Once the line containing "990x557 pixels. Task: Expand" is located in the records below, repeat it and all lines that follow it exactly, leaving out any picture.

==== Information provided ====

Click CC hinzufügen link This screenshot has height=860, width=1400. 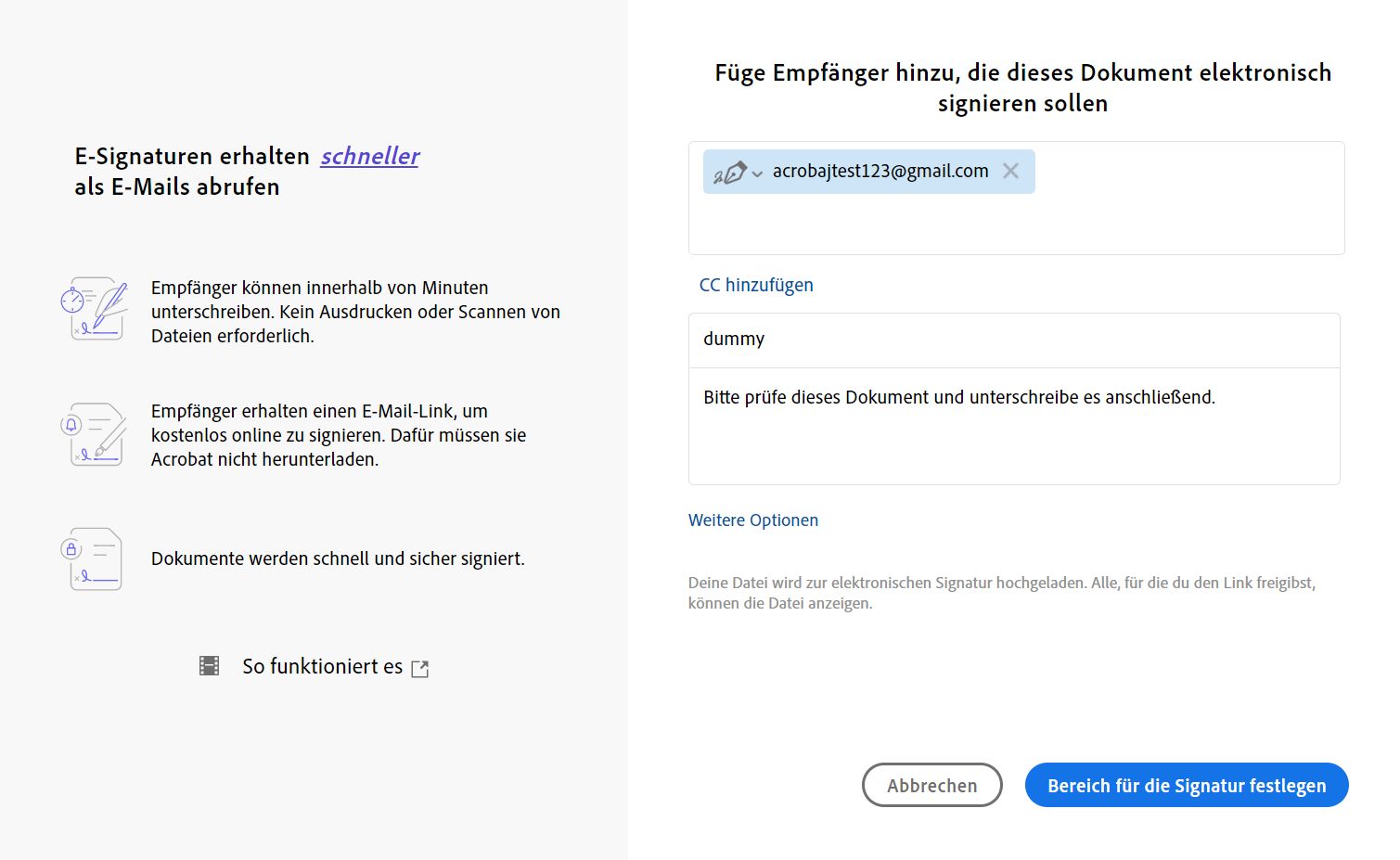pos(756,285)
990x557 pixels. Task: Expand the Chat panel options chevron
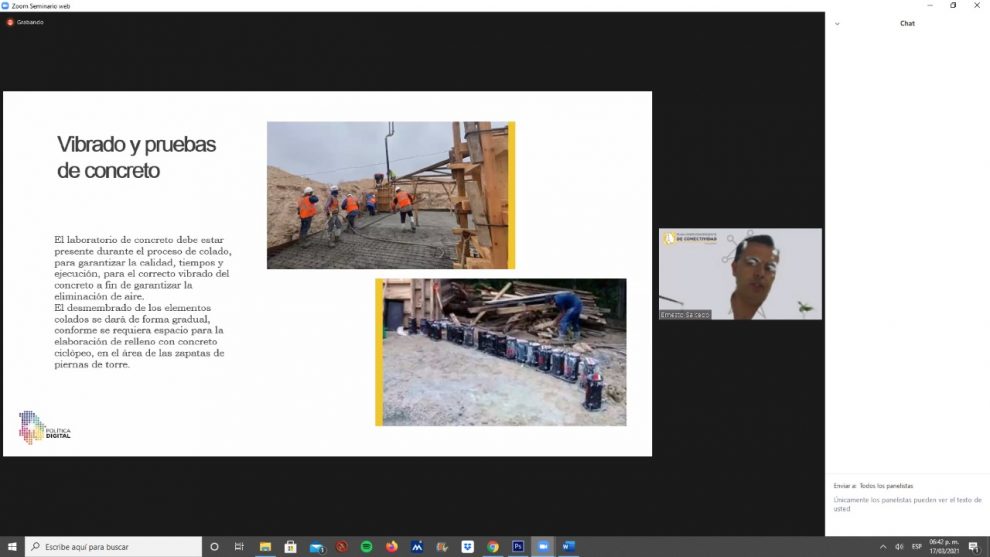pos(837,23)
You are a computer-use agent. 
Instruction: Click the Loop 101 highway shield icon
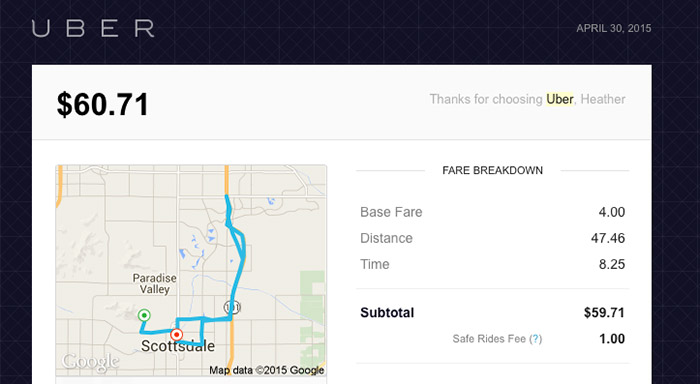click(232, 307)
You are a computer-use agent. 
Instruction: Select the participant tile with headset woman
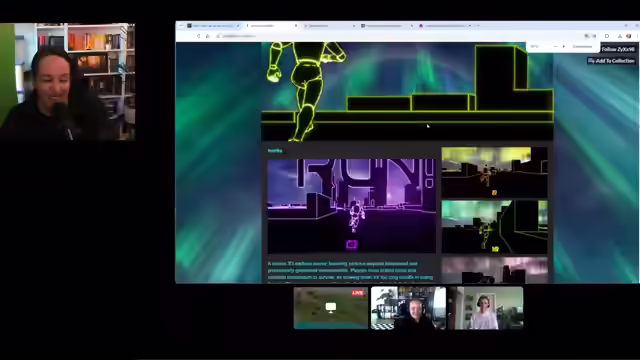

====

## Result:
990x557 pixels. Task: Expand the Chat panel options chevron
pos(837,23)
You are a computer-use agent. 
Instruction: Click the Loop 101 highway shield icon
click(232, 307)
You are a computer-use agent. 
Instruction: Select the participant tile with headset woman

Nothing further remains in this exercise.